Heures supplémentaires en officine : ce qu’il faut retenir.

Les heures supplémentaires sont une réalité fréquente en pharmacie d’officine. Un pic d’activité, une absence imprévue, une garde qui se prolonge : les raisons ne manquent pas pour dépasser les horaires contractuels. Pourtant, le suivi et la rémunération de ces heures restent souvent approximatifs, ce qui peut générer des tensions au sein de l’équipe et exposer le titulaire à des risques juridiques.

Un suivi rigoureux des heures supplémentaires protège l’employeur comme le salarié. Il garantit une rémunération juste et conforme aux dispositions légales et conventionnelles. La majoration de ces heures s’applique sur le salaire de base, fixé par la grille des salaires en officine.

Qu’est-ce qu’une heure supplémentaire en officine

Une heure supplémentaire est une heure de travail effectuée au-delà de la durée légale hebdomadaire de 35 heures, ou au-delà de la durée prévue par l’accord d’aménagement du temps de travail en vigueur dans l’officine.

Il est important de distinguer les heures supplémentaires des heures complémentaires. Les heures complémentaires concernent les salariés à temps partiel qui dépassent leur durée contractuelle sans atteindre les 35 heures. Les règles de majoration sont différentes.

Les heures supplémentaires doivent être effectuées à la demande de l’employeur ou avec son accord. Un salarié qui reste de sa propre initiative ne génère pas automatiquement des heures supplémentaires, sauf si l’employeur en avait connaissance et ne s’y est pas opposé.

Les majorations applicables

La Convention Collective de la Pharmacie d’Officine et le Code du travail prévoient des majorations pour les heures supplémentaires. Les huit premières heures au-delà de la durée légale sont majorées de 25%. Au-delà, la majoration passe à 50%.

Des accords collectifs peuvent prévoir des modalités différentes, sans toutefois descendre en dessous de 10% de majoration. Il est essentiel de vérifier les textes en vigueur pour appliquer les bons taux. Pour approfondir le sujet des accords applicables, consultez notre article sur les accords collectifs des officines.

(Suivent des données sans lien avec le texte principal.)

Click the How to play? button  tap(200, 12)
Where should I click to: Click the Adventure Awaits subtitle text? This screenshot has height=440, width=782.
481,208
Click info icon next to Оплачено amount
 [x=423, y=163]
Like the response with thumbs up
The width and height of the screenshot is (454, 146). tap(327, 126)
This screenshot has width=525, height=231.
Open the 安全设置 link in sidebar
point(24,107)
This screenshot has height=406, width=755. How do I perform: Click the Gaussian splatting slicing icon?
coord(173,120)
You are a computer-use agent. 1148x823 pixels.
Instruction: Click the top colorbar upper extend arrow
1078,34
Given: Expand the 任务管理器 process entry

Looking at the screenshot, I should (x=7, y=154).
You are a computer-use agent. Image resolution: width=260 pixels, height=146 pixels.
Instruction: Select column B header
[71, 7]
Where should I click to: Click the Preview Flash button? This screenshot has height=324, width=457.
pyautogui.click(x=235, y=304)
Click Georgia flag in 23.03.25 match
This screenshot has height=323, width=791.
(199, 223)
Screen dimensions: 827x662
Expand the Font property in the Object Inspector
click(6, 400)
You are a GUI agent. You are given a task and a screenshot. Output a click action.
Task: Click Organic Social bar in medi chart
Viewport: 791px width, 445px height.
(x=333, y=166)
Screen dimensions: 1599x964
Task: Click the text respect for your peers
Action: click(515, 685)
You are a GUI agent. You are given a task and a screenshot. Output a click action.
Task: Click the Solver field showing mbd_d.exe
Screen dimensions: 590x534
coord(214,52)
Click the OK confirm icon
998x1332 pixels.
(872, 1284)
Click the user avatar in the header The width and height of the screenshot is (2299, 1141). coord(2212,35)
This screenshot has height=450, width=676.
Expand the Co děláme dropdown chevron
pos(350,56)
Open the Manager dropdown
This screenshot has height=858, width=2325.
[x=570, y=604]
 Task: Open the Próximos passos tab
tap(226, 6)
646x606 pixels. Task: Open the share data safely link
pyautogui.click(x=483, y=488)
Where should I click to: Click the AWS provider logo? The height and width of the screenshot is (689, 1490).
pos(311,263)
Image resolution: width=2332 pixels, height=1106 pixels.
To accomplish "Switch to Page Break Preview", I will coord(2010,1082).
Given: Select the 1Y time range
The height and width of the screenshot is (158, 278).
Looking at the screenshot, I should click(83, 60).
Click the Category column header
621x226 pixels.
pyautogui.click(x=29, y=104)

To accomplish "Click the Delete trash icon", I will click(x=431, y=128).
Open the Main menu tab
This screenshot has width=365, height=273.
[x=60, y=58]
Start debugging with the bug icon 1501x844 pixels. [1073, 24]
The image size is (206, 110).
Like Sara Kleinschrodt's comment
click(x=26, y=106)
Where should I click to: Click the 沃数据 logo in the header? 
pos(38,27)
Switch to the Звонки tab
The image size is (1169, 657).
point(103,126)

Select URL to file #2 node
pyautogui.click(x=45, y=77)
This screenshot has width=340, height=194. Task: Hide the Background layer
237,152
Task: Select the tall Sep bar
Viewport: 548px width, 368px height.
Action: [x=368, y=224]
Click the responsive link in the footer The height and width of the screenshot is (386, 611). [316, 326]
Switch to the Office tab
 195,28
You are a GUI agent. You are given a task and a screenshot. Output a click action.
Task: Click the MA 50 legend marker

Le remplacement de la majoration financière par un repos compensateur est également possible sous certaines conditions. Le salarié bénéficie alors de temps de repos équivalent à la majoration due.

Le contingent annuel d’heures supplémentaires

Les heures supplémentaires sont soumises à un contingent annuel. Ce contingent est fixé par la convention collective ou, à défaut, par décret. Au-delà de ce contingent, chaque heure supplémentaire ouvre droit à une contrepartie obligatoire en repos, en plus de la majoration de salaire.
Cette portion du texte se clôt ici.